4. The thermoacoustic signal control system according to claim 3, characterized in that, The first circuit and the first input circuit constitute the reference unit, the second circuit and the second input circuit constitute the feedback unit, the amplifier circuit constitutes the driving unit, and the input unit includes the adjustable resistor.
5. The thermoacoustic signal control system according to claim 3, characterized in that... The resistance ratio of the first resistor and the adjustable resistor constitutes the target electrical parameter, and the resistance ratio of the second resistor and the thermal control unit constitutes the current electrical parameter.
6. The thermoacoustic signal control system according to claim 3, characterized in that, The driving unit is used to determine whether the target electrical parameter and the current electrical parameter are the same based on the voltage difference between the first input circuit and the second input circuit.
7. The thermoacoustic signal control system according to claim 3, characterized in that, A signal source is connected to the first input circuit.
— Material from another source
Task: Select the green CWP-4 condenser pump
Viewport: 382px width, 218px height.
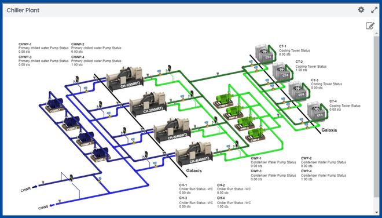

8. The thermoacoustic signal control system according to claim 2, characterized in that, The transient overdrive power is the maximum drive power that the drive unit can output.
9. The thermoacoustic signal control system according to claim 2, characterized in that, The transient overdrive power is obtained based on the difference between the target electrical parameters and the current electrical parameters, and the larger the difference, the greater the transient overdrive power.
10. A method for thermoacoustic signal modulation, characterized in that, The application of the thermoacoustic signal control system as described in any one of claims 1-9 includes the following steps: Acquire the target control signal characterizing the target temperature; Obtain the current electrical parameters of the thermal control unit, and determine the target electrical parameters based on the control signal; Compare the current electrical parameters with the target electrical parameters; Based on the comparison results, drive power is applied to the thermal control unit; When the current electrical parameters and the target electrical parameters are the same, the driving power is maintained as the steady-state driving power; When the current electrical parameters and the target electrical parameters are different, the driving power is increased to the transient overdrive power.